BEIJING (Reuters) - China on Friday rejected a Swedish complaint that it did not allow a Swedish doctor to see a detained Swedish book publisher saying he had requested not to see the doctor.
Gui Minhai, a Hong Kong-based, Swedish publisher of books critical of China’s leaders, was abducted in Thailand in 2015, one of five people in the Hong Kong book trade who went missing that year and later appeared in custody in mainland China.
The detentions have stirred worries among some people in Hong Kong about creeping Chinese Communist Party interference despite a guarantee of wide-ranging freedoms for the former British colony which returned to Chinese rule in 1997.
Gui, 53, was released from custody last October, but his whereabouts were unclear until January when his daughter said he was seized by Chinese agents onboard a Beijing-bound train while in the presence of two Swedish diplomats.

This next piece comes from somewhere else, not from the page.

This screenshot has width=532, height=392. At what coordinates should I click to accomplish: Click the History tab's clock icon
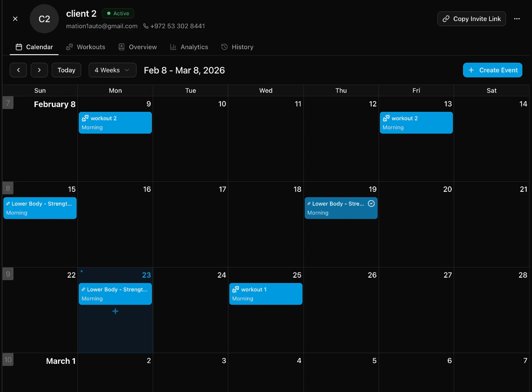tap(224, 47)
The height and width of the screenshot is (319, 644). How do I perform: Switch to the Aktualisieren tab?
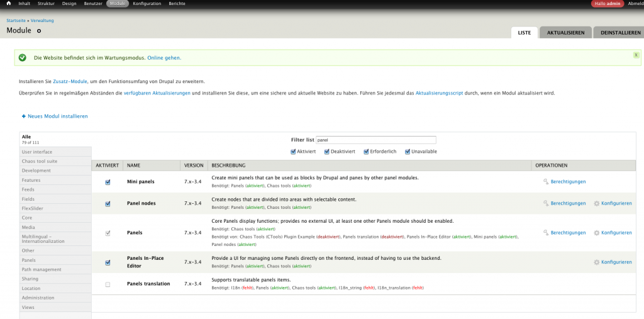click(565, 33)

China confirmed last month that it had detained Gui.
Swedish Foreign Minister Margot Wallstrom said a Swedish doctor who had been sent to Gui had been denied permission to meet him on Wednesday, but Chinese Foreign Ministry spokesman Geng Shuang rejected that account.
“Although the Swedish doctor came without being invited, the Chinese side still gave the news to Gui Minhai that the Swedish doctor had come to perform a medical examination,” Geng told a daily news briefing.
“According to what I understand, previously the Chinese side had already arranged for experts to diagnose Gui Minhai. His mental and physical health are good, and he said that at the moment he does not want to see the Swedish doctor,” he added.
China had already informed Sweden of this, and hoped Sweden could respect this, Geng said.
“As for the Swedish side’s unwarranted criticism, China absolutely cannot accept it.”